Taken together, iPSC-CMs cultured in maturation medium have higher mitochondrial oxidative capacity, stronger ability of utilizing fatty acids as energy sources, and higher adaptive ability to alter the energy substrate against environmental (e.g., energy demand, substrate, and stress) changes compared to control medium-treated iPSC-CMs, resembling adult CM-like characteristics. The maturation medium-induced higher mitochondrial oxidative capacity and glycolytic capacity were consistently observed in two different iPSC lines (Figure 4, Figure 6 and Figure 7).

4. Discussion

Recently, the immature properties of human iPSC-CMs have attracted great attention.

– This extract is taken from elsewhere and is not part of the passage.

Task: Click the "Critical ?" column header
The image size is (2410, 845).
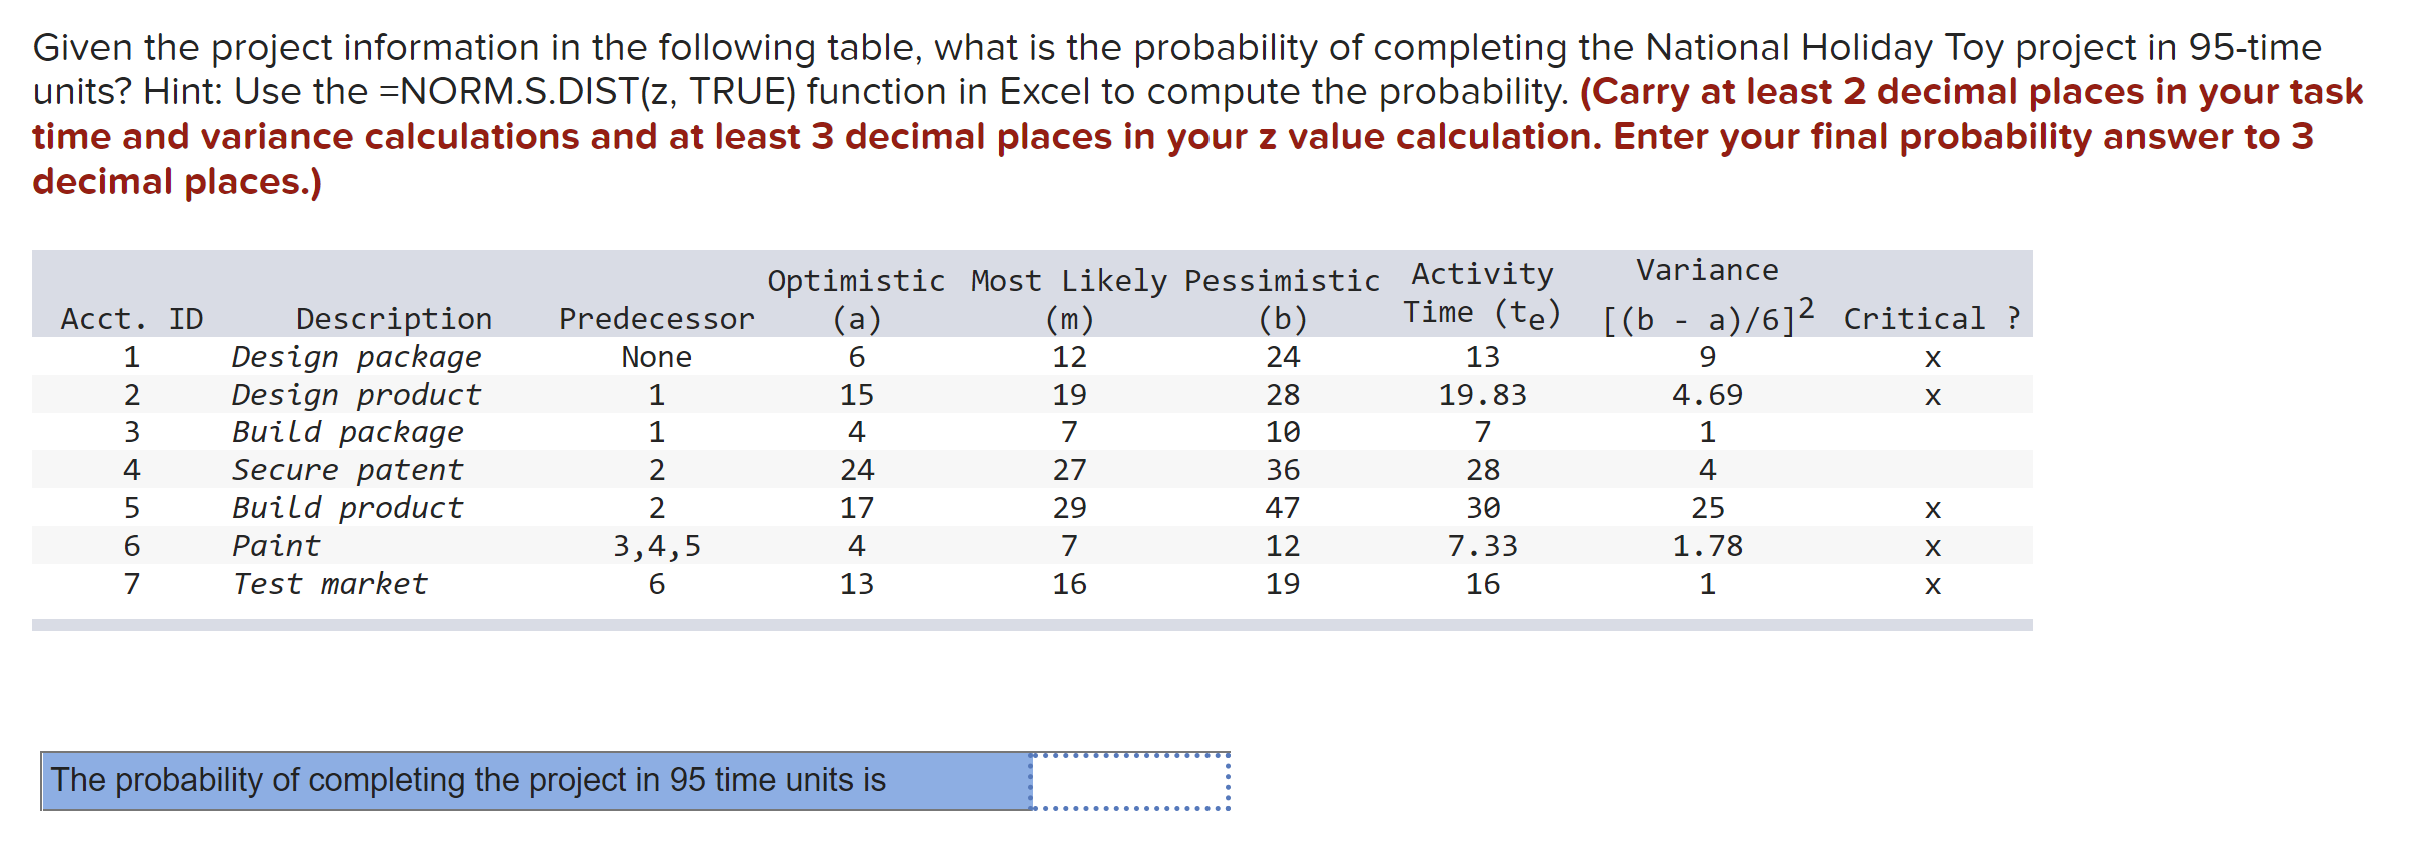Action: point(1932,318)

In this study, we took advantage of the adult CMs’ unique major energy substrate utilization property to mature iPSC-CMs by culturing them in fatty acid-contained maturation medium as described previously [26]. We then further investigated whether fatty acid utilization could enhance the maturation of iPSC-CMs in cell structure, morphology, gene expression, and energy metabolism. The results showed that fatty acid-contained medium enhanced iPSC-CM maturation in several aspects such as cell morphology, structure, gene and protein expression, and metabolism.

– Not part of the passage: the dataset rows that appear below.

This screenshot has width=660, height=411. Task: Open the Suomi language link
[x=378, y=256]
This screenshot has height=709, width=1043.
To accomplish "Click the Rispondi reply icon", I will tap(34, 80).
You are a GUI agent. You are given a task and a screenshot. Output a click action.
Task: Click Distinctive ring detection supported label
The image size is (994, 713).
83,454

In order to study the maturation of iPSC-CMs, it is essential to have an effective CM differentiation and purification protocols. Several such differentiation protocols have been developed, such as using recombinant factors (e.g., bone morphogenetic protein 4) toward chemical compounds for directing CM induction [33,34,35], through either a two-dimensional culture or a suspension culture system [19,36]. Additionally, there have been several methods developed for the purification of CMs from heterogeneous populations such as surface-based enrichment using fluorescent activated cell sorting and lactate-based metabolic enrichment [27]. The development of purification technology represents major progress in the field and provides unprecedented opportunities for iPSC-CM-based therapy, disease modeling, and drug testing. One recent study from Ban et al. demonstrated a CM differentiation platform enabling the efficient production of iPSC-CMs in suspension culture. The process robustness and efficiency was ensured by CHIR- and IWP4-based uninterrupted Wnt pathway control at early stages of differentiation and resulted in >90% CMs from iPSCs [36].

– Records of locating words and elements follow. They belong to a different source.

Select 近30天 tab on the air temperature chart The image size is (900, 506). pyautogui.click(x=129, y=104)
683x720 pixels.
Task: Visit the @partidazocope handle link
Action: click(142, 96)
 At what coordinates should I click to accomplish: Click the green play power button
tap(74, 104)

In order to better utilize iPSC-CMs and avoid misinterpretation of the results from non-CMs contained in the differentiation culture, we obtained a robust and efficient cardiac differentiation. We used the 2D monolayer-based directed CM differentiation protocol from Lian et al. [18] with minor modifications, on undifferentiated healthy iPSCs. Our protocol was developed for the generation of CMs by temporal modulation of Wnt signaling on iPSCs through sequential treatment with a GSK-3 inhibitor (CHIR) and Wnt inhibitor (IWP4). We observed high CM differentiation efficiency. We also used lactate medium to obtain the purified CMs. The successful rate of cardiac differentiation and purification was high with almost 100% reproducibility in these two iPSC lines as evidenced by the spontaneous cell contraction and the expression of cardiac-specific protein (troponin T) on 98% cells in the culture (Figure 2).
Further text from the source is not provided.